Emergence of Communication in an Interactive World with Consistent Speakers
This work addresses the problem of enabling robust human-agent interaction through emergent communication, though it is incremental as it builds on prior methods for more challenging environments.
The paper tackles the challenge of training agents to communicate from raw pixels in complex environments where standard policy gradient fails, proposing a new model and training algorithm that stabilizes learning by producing consistent speakers early on. The results show substantial performance improvements and increased context-independence in communication compared to baselines.

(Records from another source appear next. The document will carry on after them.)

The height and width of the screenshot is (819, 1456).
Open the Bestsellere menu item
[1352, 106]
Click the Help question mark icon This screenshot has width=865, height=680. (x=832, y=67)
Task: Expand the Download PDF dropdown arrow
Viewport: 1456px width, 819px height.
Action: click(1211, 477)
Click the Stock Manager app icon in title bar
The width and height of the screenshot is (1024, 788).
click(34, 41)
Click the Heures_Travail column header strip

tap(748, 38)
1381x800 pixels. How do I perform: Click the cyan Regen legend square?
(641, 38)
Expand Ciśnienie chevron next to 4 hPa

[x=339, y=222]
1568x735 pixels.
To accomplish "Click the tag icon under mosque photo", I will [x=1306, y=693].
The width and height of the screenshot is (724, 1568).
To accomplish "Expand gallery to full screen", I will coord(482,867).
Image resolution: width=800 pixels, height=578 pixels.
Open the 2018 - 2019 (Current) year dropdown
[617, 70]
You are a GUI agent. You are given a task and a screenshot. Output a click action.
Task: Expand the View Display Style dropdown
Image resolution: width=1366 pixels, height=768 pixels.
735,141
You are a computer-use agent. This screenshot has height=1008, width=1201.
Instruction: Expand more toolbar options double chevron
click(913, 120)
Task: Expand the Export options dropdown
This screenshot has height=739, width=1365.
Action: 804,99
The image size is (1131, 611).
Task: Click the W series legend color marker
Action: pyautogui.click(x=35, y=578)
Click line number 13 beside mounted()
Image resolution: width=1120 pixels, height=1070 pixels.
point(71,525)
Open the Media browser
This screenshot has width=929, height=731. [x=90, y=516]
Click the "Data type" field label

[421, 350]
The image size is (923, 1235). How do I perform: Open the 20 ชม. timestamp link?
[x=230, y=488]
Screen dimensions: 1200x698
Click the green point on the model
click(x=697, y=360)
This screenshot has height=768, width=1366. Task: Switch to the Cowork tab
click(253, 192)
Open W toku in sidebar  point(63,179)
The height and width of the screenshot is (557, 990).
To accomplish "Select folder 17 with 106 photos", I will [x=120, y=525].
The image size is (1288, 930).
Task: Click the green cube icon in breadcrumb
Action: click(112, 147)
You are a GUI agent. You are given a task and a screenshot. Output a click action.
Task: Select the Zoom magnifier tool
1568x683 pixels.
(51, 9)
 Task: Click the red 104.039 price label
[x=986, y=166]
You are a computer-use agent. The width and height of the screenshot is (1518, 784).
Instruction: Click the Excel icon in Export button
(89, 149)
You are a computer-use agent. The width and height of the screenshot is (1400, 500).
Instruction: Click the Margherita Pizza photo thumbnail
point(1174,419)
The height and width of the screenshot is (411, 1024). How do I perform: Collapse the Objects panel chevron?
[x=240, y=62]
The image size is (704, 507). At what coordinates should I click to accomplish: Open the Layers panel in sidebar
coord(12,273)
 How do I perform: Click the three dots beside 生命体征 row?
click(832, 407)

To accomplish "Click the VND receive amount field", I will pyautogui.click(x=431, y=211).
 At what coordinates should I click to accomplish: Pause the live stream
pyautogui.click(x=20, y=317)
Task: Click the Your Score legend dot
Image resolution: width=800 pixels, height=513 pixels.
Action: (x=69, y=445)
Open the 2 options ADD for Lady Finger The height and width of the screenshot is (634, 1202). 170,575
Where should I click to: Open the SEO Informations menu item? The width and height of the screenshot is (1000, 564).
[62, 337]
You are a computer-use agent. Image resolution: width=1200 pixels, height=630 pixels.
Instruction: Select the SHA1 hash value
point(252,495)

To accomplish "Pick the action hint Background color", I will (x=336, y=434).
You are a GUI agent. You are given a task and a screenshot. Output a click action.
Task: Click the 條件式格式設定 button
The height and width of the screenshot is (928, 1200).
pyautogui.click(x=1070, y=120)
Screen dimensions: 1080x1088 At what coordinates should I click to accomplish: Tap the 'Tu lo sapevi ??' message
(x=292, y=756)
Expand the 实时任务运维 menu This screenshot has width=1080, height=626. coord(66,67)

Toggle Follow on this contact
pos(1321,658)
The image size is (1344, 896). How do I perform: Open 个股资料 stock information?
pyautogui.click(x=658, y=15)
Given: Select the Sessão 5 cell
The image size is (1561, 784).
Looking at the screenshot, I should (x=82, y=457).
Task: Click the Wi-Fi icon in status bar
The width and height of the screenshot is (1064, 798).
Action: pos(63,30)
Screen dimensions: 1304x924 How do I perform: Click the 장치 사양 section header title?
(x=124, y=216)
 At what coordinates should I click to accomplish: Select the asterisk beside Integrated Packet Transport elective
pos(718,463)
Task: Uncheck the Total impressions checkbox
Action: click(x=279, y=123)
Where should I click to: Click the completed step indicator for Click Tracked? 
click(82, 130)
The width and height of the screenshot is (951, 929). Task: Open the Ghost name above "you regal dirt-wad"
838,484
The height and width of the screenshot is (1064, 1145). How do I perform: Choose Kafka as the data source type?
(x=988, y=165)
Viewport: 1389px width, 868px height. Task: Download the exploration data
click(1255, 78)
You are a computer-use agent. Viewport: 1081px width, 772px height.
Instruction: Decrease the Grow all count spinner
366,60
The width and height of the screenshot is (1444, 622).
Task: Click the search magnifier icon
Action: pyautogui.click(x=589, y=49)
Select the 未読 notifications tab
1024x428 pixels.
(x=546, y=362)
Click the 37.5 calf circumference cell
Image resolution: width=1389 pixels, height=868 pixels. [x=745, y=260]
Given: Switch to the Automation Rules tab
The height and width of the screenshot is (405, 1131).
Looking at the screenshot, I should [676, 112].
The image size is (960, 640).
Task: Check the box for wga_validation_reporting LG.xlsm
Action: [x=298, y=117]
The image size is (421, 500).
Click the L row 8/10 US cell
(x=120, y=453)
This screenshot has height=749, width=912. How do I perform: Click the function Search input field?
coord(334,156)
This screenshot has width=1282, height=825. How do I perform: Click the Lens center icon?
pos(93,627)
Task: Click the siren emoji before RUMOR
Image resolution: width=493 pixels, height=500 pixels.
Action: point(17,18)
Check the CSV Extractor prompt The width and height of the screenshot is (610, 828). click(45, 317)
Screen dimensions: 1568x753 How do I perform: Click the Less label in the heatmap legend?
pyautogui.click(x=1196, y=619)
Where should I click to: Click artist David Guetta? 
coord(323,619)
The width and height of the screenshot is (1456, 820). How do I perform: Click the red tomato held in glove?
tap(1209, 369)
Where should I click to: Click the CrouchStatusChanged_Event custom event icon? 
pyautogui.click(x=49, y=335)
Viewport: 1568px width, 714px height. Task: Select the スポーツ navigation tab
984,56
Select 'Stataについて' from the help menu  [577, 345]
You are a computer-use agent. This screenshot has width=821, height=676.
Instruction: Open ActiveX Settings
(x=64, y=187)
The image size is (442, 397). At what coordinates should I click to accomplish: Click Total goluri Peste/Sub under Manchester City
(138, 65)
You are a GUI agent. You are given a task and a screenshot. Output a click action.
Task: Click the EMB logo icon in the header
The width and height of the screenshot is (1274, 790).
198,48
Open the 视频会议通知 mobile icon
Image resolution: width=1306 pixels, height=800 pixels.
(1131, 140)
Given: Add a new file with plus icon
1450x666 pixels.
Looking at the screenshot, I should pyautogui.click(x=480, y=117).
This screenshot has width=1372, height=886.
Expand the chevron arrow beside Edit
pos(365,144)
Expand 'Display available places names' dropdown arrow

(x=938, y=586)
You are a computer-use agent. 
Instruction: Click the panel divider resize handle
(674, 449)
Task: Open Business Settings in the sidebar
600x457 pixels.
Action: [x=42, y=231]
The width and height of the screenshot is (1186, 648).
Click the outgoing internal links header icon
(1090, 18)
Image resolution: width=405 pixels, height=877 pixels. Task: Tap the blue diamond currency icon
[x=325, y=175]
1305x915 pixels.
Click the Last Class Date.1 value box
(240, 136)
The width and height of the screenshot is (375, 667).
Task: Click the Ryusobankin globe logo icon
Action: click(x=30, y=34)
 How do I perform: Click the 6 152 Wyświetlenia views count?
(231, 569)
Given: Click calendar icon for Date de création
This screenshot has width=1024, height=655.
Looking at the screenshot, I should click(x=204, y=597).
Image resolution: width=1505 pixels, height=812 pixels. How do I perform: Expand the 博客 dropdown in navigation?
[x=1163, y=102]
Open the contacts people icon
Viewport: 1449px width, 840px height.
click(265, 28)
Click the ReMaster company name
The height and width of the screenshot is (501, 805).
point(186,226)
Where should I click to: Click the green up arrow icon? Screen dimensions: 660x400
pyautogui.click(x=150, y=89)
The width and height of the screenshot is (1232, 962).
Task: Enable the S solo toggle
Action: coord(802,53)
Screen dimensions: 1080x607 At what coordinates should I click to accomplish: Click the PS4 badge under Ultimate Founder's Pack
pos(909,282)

Training agents to communicate with one another given task-based supervision only has attracted considerable attention recently, due to the growing interest in developing models for human-agent interaction. Prior work on the topic focused on simple environments, where training using policy gradient was feasible despite the non-stationarity of the agents during training. In this paper, we present a more challenging environment for testing the emergence of communication from raw pixels, where training using policy gradient fails. We propose a new model and training algorithm, that utilizes the structure of a learned representation space to produce more consistent speakers at the initial phases of training, which stabilizes learning. We empirically show that our algorithm substantially improves performance compared to policy gradient. We also propose a new alignment-based metric for measuring context-independence in emerged communication and find our method increases context-independence compared to policy gradient and other competitive baselines.